The June issue of Clem Labine’s Traditional Building magazine includes a profile on each of the winners of this year’s Palladio Awards, the only national awards program honoring traditional design. You may remember that the BKSK-designed Washington Square Park House is one such winner. As a result, Traditional Building’s editor-in-chief Martha McDonald has profiled the building in a piece entitled “A Quiet Park House.”
The profile ends with some thoughts by our own George Schieferdecker: “I think of this building as contemporary as well as traditional. It is free and minimal in form, progressive in its sustainable features, but very distinctly rooted in traditional archetypes.”
Kicking off the “School” section of this year’s Architectural Showcase in Athletic Business magazine is the BKSK-designed Athletics and Wellness Center for Convent of the Sacred Heart. Despite the site’s tight footprint, the 53,000 square foot center features an extensive program that serves the current school community as well as nine other independent schools in CSH’s sports league, the nearby Christo Rey School, and a range of local organizations with fitness programming, such as 92Y and Asphalt Green.
In the initial planning the project, a survey was given to the Convent of the Sacred Heart school community about their expectations for an athletic center. The two most requested elements were competition-sized swimming pool and volleyball/basketball court. Since these spaces require a significant amount of cubic footage, the project team diligently tested all possible orientations for both. A striking truss system was one of many design approaches devised to ensure that both facilities could be included and fully structurally supported.

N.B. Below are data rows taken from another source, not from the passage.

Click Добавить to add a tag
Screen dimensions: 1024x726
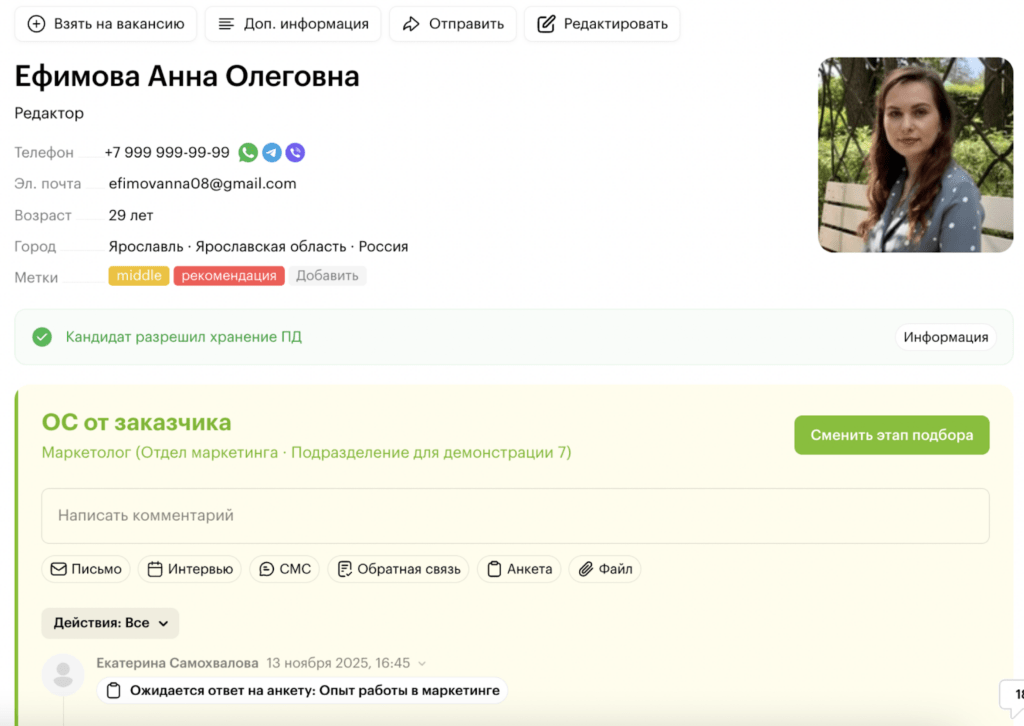tap(327, 276)
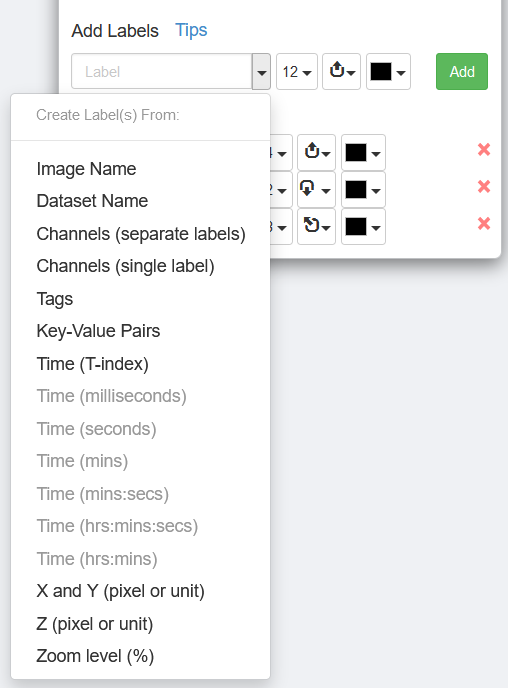
Task: Choose Image Name from label menu
Action: [86, 169]
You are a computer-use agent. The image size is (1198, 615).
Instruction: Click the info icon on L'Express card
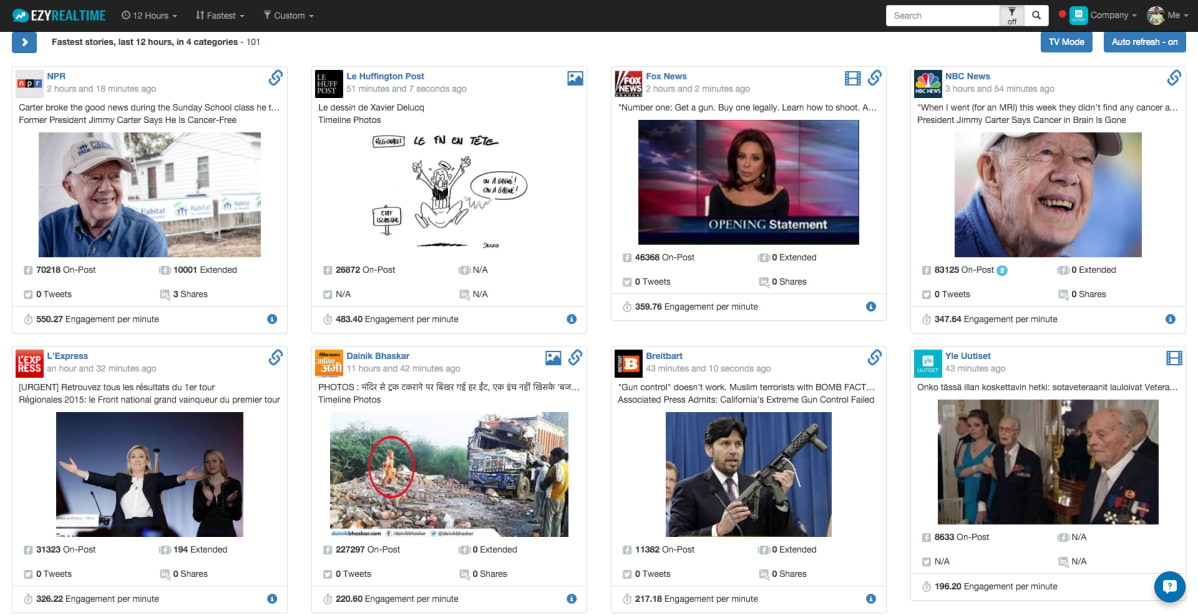272,599
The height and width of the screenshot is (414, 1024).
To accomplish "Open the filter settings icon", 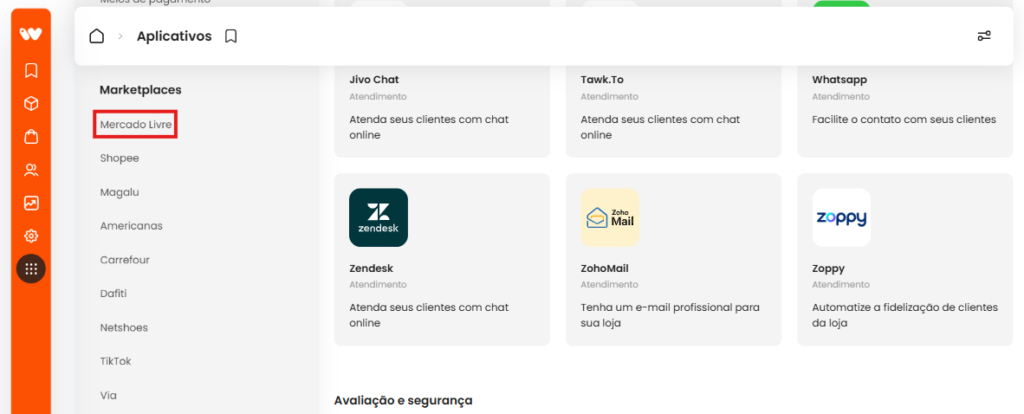I will pos(984,36).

You can also learn more about the project right here on our site.
The Park House at Washington Square Park graces the cover of this month’s Parks & Rec Business magazine and serves as the key case study in the issue’s feature article, penned by BKSK’s Jennifer Preston. In the piece, Jennifer unpacks the many benefits of biophilic design approaches, specifically in the context of park structures.
“Through thoughtful facilities-planning, design, and maintenance, we can reestablish everyday access to the simple pleasures of nature: a natural breeze, a view of open sky, the cyclical metamorphosis of native plantings. In urban and suburban contexts, where the majority of human-made environments are far removed from the beneficial wilds of nature, a biophilic approach becomes a restorative one, for parks employees and the public alike,” Jennifer reminds us.